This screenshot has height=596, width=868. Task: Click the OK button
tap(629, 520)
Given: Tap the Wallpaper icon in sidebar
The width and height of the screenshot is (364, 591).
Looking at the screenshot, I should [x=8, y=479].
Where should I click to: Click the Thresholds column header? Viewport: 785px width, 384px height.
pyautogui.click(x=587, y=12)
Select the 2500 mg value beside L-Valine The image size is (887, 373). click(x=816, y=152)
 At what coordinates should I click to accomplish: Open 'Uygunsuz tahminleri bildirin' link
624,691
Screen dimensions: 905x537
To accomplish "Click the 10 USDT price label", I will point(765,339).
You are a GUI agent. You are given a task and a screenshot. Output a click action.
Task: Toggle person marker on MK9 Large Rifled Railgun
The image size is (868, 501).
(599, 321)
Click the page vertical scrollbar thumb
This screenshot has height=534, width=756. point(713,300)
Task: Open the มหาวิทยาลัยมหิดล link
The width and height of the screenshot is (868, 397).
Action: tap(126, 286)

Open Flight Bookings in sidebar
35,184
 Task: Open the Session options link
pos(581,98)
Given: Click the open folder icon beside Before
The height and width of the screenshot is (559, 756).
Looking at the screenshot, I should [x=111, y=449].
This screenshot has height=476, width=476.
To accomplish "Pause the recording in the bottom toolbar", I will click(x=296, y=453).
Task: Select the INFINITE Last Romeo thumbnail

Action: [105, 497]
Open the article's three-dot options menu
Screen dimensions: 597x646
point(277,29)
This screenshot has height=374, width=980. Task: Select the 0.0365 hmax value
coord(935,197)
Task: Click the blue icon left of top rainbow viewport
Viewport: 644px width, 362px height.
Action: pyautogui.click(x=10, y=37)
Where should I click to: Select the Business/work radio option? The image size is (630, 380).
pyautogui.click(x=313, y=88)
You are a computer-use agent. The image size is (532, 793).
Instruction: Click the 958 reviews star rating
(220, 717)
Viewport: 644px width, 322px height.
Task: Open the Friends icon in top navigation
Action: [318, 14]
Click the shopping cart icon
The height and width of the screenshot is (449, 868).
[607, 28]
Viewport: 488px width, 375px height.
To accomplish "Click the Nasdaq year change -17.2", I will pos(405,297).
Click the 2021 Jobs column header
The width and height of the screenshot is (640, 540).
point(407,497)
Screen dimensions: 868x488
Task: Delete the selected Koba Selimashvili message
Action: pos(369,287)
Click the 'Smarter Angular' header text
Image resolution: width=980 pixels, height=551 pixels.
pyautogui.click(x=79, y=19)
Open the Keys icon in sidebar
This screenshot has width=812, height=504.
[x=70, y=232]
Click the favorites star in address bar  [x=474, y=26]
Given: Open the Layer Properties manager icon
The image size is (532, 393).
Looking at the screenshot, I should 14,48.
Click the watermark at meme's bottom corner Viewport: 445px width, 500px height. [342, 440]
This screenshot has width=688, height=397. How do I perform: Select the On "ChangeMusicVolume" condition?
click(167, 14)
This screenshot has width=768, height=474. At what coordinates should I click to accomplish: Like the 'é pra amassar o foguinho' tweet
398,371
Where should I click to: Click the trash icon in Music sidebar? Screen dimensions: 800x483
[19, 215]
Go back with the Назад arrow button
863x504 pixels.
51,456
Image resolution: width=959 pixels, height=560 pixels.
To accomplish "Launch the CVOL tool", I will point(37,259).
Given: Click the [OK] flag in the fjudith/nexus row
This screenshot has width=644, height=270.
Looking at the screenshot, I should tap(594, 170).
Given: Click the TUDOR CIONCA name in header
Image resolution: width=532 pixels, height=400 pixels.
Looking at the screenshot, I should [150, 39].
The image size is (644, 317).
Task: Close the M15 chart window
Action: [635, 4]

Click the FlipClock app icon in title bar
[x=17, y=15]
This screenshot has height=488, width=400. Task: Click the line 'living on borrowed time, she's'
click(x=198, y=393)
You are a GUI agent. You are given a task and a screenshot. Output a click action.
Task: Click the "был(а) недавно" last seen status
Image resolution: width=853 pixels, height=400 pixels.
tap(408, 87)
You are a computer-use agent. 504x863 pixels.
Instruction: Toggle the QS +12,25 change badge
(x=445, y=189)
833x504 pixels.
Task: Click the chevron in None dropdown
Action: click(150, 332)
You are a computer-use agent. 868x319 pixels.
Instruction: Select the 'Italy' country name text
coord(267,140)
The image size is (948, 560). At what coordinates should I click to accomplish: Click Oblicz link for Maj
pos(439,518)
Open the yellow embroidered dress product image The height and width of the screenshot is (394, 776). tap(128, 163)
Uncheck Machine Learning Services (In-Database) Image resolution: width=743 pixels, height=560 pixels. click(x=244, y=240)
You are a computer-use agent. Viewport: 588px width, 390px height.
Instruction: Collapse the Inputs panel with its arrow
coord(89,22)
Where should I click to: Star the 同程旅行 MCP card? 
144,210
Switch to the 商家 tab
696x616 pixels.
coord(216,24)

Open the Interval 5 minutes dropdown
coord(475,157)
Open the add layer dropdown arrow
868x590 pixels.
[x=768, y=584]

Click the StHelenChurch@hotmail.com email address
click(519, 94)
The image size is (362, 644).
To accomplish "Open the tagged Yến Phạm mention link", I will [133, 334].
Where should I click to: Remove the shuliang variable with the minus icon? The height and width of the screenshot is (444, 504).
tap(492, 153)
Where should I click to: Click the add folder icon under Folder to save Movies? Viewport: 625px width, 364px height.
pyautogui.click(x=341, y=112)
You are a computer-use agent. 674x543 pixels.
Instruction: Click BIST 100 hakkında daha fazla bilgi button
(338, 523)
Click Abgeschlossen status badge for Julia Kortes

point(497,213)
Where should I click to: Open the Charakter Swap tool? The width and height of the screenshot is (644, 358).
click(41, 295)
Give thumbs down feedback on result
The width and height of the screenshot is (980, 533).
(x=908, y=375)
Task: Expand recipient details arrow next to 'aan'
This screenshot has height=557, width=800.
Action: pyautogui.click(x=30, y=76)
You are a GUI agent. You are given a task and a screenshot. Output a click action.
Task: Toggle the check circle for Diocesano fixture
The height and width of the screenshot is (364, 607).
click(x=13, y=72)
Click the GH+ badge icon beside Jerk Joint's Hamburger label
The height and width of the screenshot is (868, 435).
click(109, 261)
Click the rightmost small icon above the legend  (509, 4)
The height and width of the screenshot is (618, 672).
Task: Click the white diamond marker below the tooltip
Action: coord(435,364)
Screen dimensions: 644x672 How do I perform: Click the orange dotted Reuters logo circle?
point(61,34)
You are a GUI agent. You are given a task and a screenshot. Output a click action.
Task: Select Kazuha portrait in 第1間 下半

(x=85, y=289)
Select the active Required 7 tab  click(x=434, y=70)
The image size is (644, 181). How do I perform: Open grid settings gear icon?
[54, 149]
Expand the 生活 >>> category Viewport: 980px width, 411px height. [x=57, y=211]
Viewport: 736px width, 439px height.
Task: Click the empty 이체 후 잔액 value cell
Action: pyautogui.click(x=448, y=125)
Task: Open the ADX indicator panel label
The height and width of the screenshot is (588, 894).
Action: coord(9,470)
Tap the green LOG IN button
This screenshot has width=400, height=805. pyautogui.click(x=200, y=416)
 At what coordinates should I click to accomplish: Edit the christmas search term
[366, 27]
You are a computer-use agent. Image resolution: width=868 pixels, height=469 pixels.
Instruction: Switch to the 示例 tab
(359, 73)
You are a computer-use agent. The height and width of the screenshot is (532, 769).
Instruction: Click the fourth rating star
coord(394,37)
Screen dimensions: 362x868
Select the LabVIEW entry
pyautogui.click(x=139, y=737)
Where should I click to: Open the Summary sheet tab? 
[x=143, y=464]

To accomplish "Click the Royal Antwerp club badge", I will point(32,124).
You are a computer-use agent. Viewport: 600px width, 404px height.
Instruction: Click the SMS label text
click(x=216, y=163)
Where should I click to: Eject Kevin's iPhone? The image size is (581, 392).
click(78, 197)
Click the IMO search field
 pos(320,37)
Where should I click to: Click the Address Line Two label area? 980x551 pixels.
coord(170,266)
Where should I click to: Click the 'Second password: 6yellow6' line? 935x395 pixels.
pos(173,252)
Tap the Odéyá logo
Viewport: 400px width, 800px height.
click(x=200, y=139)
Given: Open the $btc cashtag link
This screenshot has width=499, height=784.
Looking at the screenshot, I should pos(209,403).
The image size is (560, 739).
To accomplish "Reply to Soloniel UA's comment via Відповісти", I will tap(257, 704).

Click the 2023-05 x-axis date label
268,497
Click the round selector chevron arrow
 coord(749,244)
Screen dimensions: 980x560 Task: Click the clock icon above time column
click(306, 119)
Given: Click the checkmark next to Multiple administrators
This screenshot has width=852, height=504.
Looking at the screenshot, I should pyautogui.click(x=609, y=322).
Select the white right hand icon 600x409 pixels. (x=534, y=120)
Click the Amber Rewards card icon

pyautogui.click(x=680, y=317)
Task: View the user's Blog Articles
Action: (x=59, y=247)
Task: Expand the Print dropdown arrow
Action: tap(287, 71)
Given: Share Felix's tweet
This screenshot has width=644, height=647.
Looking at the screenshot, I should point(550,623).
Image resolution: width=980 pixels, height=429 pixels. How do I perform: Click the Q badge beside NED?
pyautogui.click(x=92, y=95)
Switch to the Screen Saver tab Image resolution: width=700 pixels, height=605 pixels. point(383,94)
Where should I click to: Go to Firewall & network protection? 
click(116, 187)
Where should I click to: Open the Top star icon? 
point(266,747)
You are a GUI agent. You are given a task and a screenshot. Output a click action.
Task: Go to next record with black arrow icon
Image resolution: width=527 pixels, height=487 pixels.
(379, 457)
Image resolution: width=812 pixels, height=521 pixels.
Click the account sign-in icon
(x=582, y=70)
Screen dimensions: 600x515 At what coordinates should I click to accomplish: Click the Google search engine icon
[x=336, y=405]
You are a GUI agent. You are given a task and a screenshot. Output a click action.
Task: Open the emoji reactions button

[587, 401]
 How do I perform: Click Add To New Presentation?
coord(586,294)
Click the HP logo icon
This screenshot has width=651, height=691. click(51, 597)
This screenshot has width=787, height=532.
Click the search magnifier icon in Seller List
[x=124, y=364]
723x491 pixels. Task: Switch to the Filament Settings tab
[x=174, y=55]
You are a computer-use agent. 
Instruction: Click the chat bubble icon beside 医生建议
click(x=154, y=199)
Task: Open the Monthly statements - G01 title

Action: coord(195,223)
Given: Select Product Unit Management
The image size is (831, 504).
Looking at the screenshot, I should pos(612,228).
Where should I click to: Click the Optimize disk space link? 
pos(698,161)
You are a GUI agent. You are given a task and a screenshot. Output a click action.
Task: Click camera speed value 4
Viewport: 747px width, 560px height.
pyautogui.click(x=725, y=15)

----------------

**Exercise details:** All that is needed is the exact run of lines above from the line containing "Given: Click the [OK]" through the line containing "You are a computer-use agent. Viewport: 588px", both of them included.

**Solution below:**
Given: Click the [OK] flag in the fjudith/nexus row
This screenshot has width=644, height=270.
Looking at the screenshot, I should tap(594, 170).
Given: Click the TUDOR CIONCA name in header
Image resolution: width=532 pixels, height=400 pixels.
Looking at the screenshot, I should [150, 39].
The image size is (644, 317).
Task: Close the M15 chart window
Action: [635, 4]

Click the FlipClock app icon in title bar
[x=17, y=15]
This screenshot has height=488, width=400. Task: Click the line 'living on borrowed time, she's'
click(x=198, y=393)
You are a GUI agent. You are given a task and a screenshot. Output a click action.
Task: Click the "был(а) недавно" last seen status
Image resolution: width=853 pixels, height=400 pixels.
tap(408, 87)
You are a computer-use agent. 504x863 pixels.
Instruction: Toggle the QS +12,25 change badge
(x=445, y=189)
833x504 pixels.
Task: Click the chevron in None dropdown
Action: click(150, 332)
You are a computer-use agent. 868x319 pixels.
Instruction: Select the 'Italy' country name text
coord(267,140)
The image size is (948, 560). At what coordinates should I click to accomplish: Click Oblicz link for Maj
pos(439,518)
Open the yellow embroidered dress product image The height and width of the screenshot is (394, 776). tap(128, 163)
Uncheck Machine Learning Services (In-Database) Image resolution: width=743 pixels, height=560 pixels. click(x=244, y=240)
You are a computer-use agent. Viewport: 588px width, 390px height.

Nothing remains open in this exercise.